Re: Link Evolution

From: Eugene Eric Kim (eekim@eekim.com)
Date: Fri Apr 13 2001 - 00:04:54 PDT


On Thu, 12 Apr 2001, Murray Altheim wrote:

> One of the things that I've been thinking about that might avoid this
> problem would be to keep a site map topic map that would act as a sort
> of online revision control system. As documents are checked in as
> replacements for older revisions, a link mapper would create a topic
> map that mapped the old links to the new. URLs to a previous version
> would be handled by a server preprocessor that would provide the updated
> link from the topic map.

This would be cool. The real difficulty, though, is, what is the mapping
algorithm?

Over the past few months, I've been writing down my thoughts on links and
link databases. It's not quite ready to put up on my web site -- I still
have to convert some scribbled notes into prose -- but my section on link
integrity is more or less complete. I've attached it below as some food
for thought. I'd love to get some feedback, especially from Roger, as I'm
sure the Xanadu guys have already worked through many of the issues I
raise.

-Eugene

-- 
+=== Eugene Eric Kim ===== eekim@eekim.com ===== http://www.eekim.com/ ===+
|       "Writer's block is a fancy term made up by whiners so they        |
+=====  can have an excuse to drink alcohol."  --Steve Martin  ===========+

----- Link Integrity

We want the OHS to maintain link integrity across all documents. In other words, once you create a link to something, it should never break.

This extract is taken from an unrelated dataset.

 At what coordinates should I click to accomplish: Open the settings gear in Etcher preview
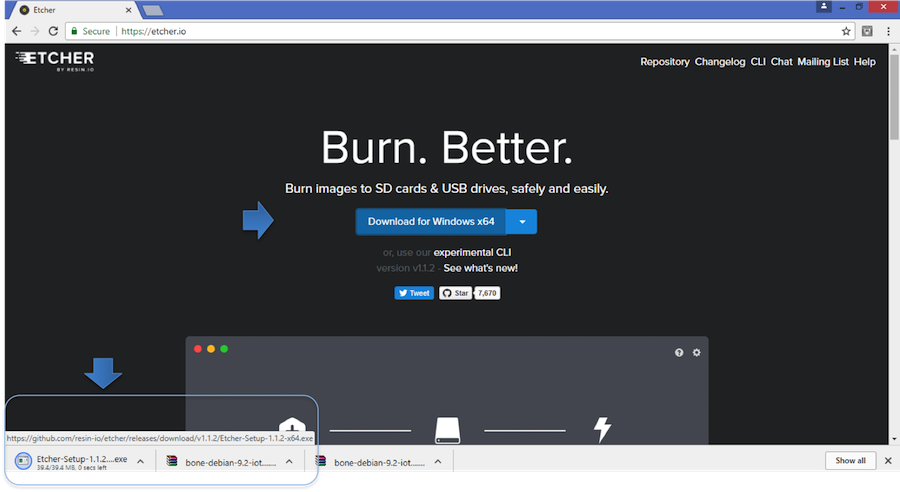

The first requirement for link integrity is that documents are never deleted from the system. If you link to a document, and that document is subsequently removed, the link breaks. The only way to fix that link is to put the document back into the system.

The second requirement is to have a logical naming scheme that is separate from the physical name and location of a document. On the web, if you have the document http://foo.com/bar.html, and you move it to http://foo.com/new/bar.html, links to the first URL break. You need a name for that document that will always point to the right place, even if the document is physically moved to a different part of the system.

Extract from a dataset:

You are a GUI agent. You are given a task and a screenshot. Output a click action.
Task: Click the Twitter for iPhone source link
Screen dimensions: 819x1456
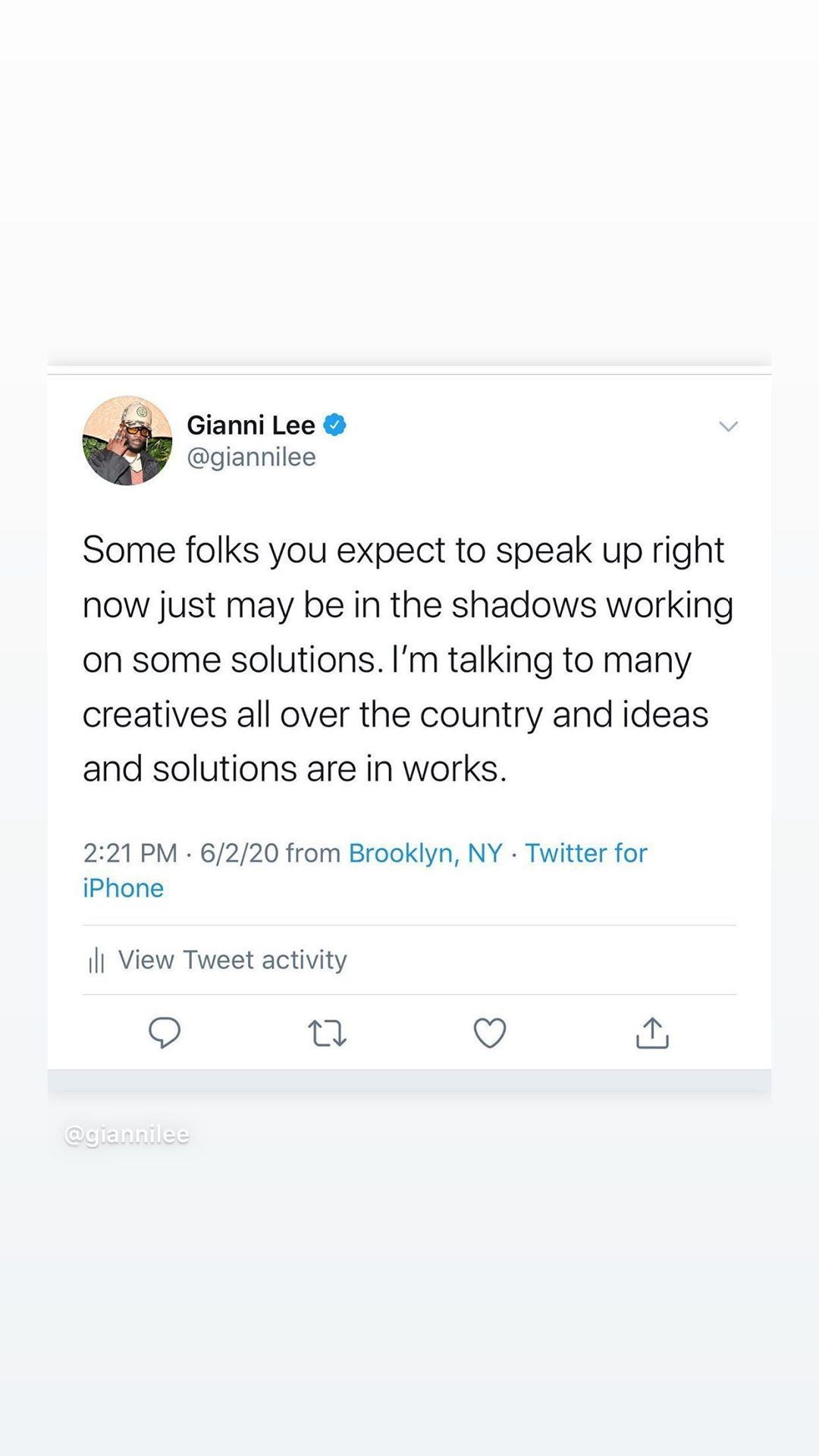point(586,853)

The third requirement is version control. This is where things start to get a little hairy. Version controlled systems are insert-only. In theory, nothing is ever removed. This satisfies the first requirement.

However, in a useful DKR, links don't just not break, they also evolve. Suppose you have a document, foo.txt, that contains the following text:

These are the dasy that try men's souls.

Example. foo.txt, version 1.

Note that there's a typo -- "dasy" should be "days."

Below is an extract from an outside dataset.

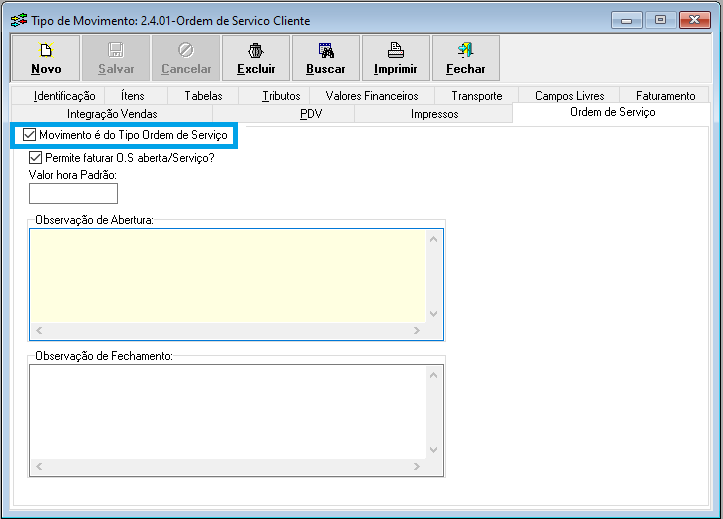
Task: Click the Fechar exit button
Action: (466, 58)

Now suppose someone creates a link to this sentence in this version of the document. Suppose that afterwards, you notice the typo and correct it. This results in a new version of the document:

These are the days that try men's souls.

Example. foo.txt, version 2.

If your links neither broke nor evolved, then the original link would continue to point to version 1 of the document, not this new version. However, this does not always seem to be desirable behavior. If I created a link to this sentence -- essentially designating it interesting and relevant content -- when the typo is corrected, I'd prefer that the link now point to the corrected document, version 2.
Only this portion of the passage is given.